O tempo dos palhaços

Não lembra a nenhum político avisado sujeitar a referendo numerosas e incompreensíveis alterações da Constituição. No caso italiano, o resultado de domingo poderá ter um efeito que nos envergonhará a todos: colocar no poder um palhaço.

Eu não sei se sabem quem verdadeiramente é Peppe Grillo? É normal que poucos saibam. É normal que nem sequer liguem alguma coisa a Itália (agora que o futebol transalpino desapareceu), para além da vaga ideia de ser um país bonito, cheio de gente simpática permanentemente à beira do colapso.

Verdadeiramente, o colapso nunca se dá: a sociedade civil – expressão onde cabe tudo o que não seja Estado – supera-se  e qualquer que seja o governo, e até mesmo sem governo (o que acontecerá nos próximos tempos), o país sobrevive. Acontece, porém, que após a estrondosa derrota no referendo de domingo quem ficou a rir-se, fazendo justiça à sua profissão, foi justamente o tal Peppe Grilo.

É claro que não lembra a nenhum político avisado (quo vadis Renzi?) sujeitar a referendo numerosas e incompreensíveis alterações da Constituição. Tirando três ou quatro casos históricos em que estavam em causa questões simples (monarquia versus república) e ainda assim associadas a contextos históricos dramáticos (pós Segunda Guerra Mundial ou pós queda do muro de Berlim), os referendos constitucionais envergonharam sempre quem os convocou.
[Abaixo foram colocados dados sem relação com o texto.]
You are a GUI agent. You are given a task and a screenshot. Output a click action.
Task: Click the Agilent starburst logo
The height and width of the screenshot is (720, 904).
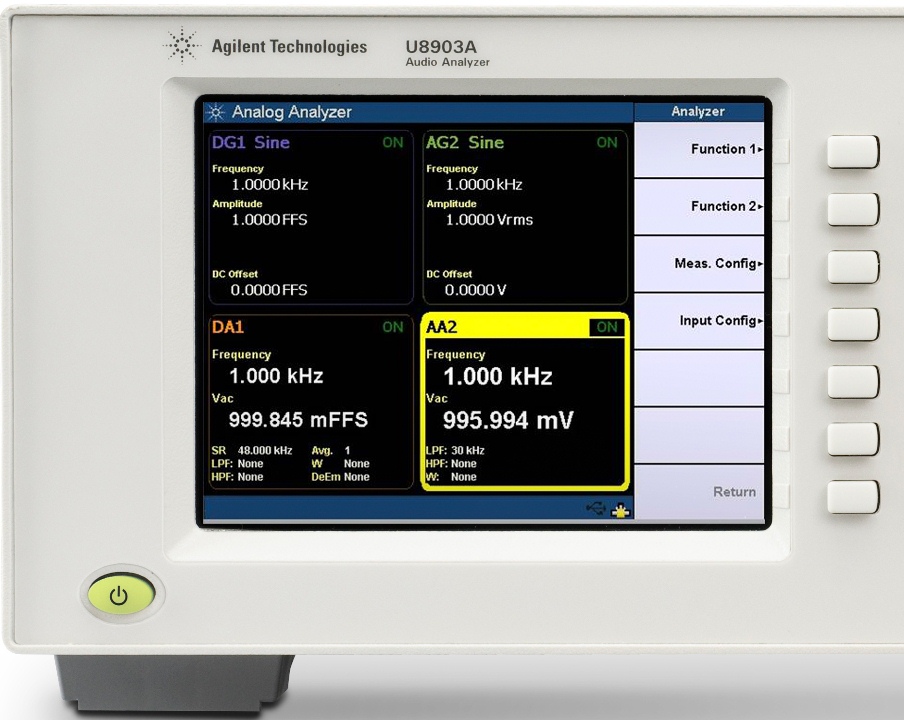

Mas, no caso italiano, o resultado do referendo terá ainda outro efeito que nos envergonhará a todos: colocar no poder um palhaço!

Dir-se-á que tal ocorrência é o destino das democracias, cumprindo a  sábia sucessão de regimes políticos profetizada por Políbio: monarquia, tirania, aristocracia, oligarquia, democracia e oclocracia. Esta última é verdadeiramente o regime da multidão ou seja, da palhaçada! Destino triste, sem dúvida.

O tal de Grillo começou como actor de revista, frequentou “cabarets” e estrelas porno, participou em concursos televisivos,  fez publicidade a iogurtes, gravou discos e filmes, passeia-se de Ferrari e insulta meio mundo. Ideias políticas? Zero. A menos que se considerem “políticas” as seguintes: supressão dos sindicatos, a semana salarial de 20 horas e a recusa em aceitar que a SIDA seja causada pelo vírus VIH. Para além disto é amigo de Farage, o campeão do Brexit, e felicitou Trump pela sua “extraordinária vitória”.

Eis pois o que nos espera. Depois do “clown” norte-americano que é uma espécie de Bruno Aleixo instalado na Casa Branca a brincar com a “bomba antónia”, temos agora o comediante italiano. Poderíamos ao menos sossegar a vista e os corações olhando para o friso de políticos que, aqui no velho rectângulo, insiste em dizer que nos governa (admitindo que nos deixemos governar). Mas aí também não saímos do domínio da pantomina. Valha-nos ao menos o “Batatinha e companhia”. Os verdadeiros!